* [WORK TO BE COMPLETED] Please print out every line of the material, unchanged.

(DATA TO EXAMINE begins)

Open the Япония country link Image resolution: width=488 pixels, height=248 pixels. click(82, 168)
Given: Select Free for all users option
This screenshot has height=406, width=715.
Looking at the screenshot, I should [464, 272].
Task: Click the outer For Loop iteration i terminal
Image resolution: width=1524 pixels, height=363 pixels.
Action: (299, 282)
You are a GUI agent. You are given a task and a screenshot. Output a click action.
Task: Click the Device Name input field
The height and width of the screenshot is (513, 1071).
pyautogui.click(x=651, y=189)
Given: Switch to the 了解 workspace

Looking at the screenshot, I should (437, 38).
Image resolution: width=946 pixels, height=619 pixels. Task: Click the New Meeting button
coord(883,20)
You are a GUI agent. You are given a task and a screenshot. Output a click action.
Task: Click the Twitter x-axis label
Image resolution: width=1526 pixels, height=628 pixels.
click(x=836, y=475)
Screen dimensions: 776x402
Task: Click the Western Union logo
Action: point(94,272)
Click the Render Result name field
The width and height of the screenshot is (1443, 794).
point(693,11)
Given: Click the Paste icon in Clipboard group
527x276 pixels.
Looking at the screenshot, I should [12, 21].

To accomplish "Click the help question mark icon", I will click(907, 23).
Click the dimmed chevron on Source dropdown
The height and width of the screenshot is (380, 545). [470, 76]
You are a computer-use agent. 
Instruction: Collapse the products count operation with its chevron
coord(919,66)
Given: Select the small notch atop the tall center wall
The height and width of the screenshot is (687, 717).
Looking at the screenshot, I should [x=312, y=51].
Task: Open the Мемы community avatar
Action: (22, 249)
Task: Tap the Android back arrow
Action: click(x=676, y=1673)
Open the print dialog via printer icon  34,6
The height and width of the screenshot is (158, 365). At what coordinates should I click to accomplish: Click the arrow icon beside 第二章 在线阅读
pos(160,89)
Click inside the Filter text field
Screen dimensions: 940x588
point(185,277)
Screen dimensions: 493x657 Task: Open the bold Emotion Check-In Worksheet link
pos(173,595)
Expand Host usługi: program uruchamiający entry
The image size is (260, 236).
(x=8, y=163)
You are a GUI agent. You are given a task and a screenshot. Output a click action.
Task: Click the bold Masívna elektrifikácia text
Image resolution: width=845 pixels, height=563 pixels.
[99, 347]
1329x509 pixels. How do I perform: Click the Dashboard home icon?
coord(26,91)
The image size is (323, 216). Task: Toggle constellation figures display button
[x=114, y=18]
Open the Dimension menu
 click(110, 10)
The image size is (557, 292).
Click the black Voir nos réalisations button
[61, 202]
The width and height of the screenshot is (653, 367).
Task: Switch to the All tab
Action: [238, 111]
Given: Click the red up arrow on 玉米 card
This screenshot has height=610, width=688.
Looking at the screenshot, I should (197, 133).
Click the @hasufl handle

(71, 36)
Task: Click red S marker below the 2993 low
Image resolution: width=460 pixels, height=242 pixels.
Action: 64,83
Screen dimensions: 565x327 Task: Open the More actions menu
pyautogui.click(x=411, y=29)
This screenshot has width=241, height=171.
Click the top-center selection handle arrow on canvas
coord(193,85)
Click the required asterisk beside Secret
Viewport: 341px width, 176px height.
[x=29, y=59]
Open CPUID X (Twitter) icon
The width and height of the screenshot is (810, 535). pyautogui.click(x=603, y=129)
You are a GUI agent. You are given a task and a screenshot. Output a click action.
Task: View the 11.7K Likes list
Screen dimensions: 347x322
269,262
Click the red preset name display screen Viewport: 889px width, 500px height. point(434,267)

(DATA TO EXAMINE ends)

* [ANSWER BOX]
Open the Япония country link Image resolution: width=488 pixels, height=248 pixels. click(82, 168)
Given: Select Free for all users option
This screenshot has height=406, width=715.
Looking at the screenshot, I should [464, 272].
Task: Click the outer For Loop iteration i terminal
Image resolution: width=1524 pixels, height=363 pixels.
Action: (299, 282)
You are a GUI agent. You are given a task and a screenshot. Output a click action.
Task: Click the Device Name input field
The height and width of the screenshot is (513, 1071).
pyautogui.click(x=651, y=189)
Given: Switch to the 了解 workspace

Looking at the screenshot, I should (437, 38).
Image resolution: width=946 pixels, height=619 pixels. Task: Click the New Meeting button
coord(883,20)
You are a GUI agent. You are given a task and a screenshot. Output a click action.
Task: Click the Twitter x-axis label
Image resolution: width=1526 pixels, height=628 pixels.
click(x=836, y=475)
Screen dimensions: 776x402
Task: Click the Western Union logo
Action: point(94,272)
Click the Render Result name field
The width and height of the screenshot is (1443, 794).
point(693,11)
Given: Click the Paste icon in Clipboard group
527x276 pixels.
Looking at the screenshot, I should [12, 21].

To accomplish "Click the help question mark icon", I will click(907, 23).
Click the dimmed chevron on Source dropdown
The height and width of the screenshot is (380, 545). [470, 76]
You are a computer-use agent. 
Instruction: Collapse the products count operation with its chevron
coord(919,66)
Given: Select the small notch atop the tall center wall
The height and width of the screenshot is (687, 717).
Looking at the screenshot, I should [x=312, y=51].
Task: Open the Мемы community avatar
Action: (22, 249)
Task: Tap the Android back arrow
Action: click(x=676, y=1673)
Open the print dialog via printer icon  34,6
The height and width of the screenshot is (158, 365). At what coordinates should I click to accomplish: Click the arrow icon beside 第二章 在线阅读
pos(160,89)
Click inside the Filter text field
Screen dimensions: 940x588
point(185,277)
Screen dimensions: 493x657 Task: Open the bold Emotion Check-In Worksheet link
pos(173,595)
Expand Host usługi: program uruchamiający entry
The image size is (260, 236).
(x=8, y=163)
You are a GUI agent. You are given a task and a screenshot. Output a click action.
Task: Click the bold Masívna elektrifikácia text
Image resolution: width=845 pixels, height=563 pixels.
[99, 347]
1329x509 pixels. How do I perform: Click the Dashboard home icon?
coord(26,91)
The image size is (323, 216). Task: Toggle constellation figures display button
[x=114, y=18]
Open the Dimension menu
 click(110, 10)
The image size is (557, 292).
Click the black Voir nos réalisations button
[61, 202]
The width and height of the screenshot is (653, 367).
Task: Switch to the All tab
Action: [238, 111]
Given: Click the red up arrow on 玉米 card
This screenshot has height=610, width=688.
Looking at the screenshot, I should (197, 133).
Click the @hasufl handle

(71, 36)
Task: Click red S marker below the 2993 low
Image resolution: width=460 pixels, height=242 pixels.
Action: 64,83
Screen dimensions: 565x327 Task: Open the More actions menu
pyautogui.click(x=411, y=29)
This screenshot has width=241, height=171.
Click the top-center selection handle arrow on canvas
coord(193,85)
Click the required asterisk beside Secret
Viewport: 341px width, 176px height.
[x=29, y=59]
Open CPUID X (Twitter) icon
The width and height of the screenshot is (810, 535). pyautogui.click(x=603, y=129)
You are a GUI agent. You are given a task and a screenshot. Output a click action.
Task: View the 11.7K Likes list
Screen dimensions: 347x322
269,262
Click the red preset name display screen Viewport: 889px width, 500px height. point(434,267)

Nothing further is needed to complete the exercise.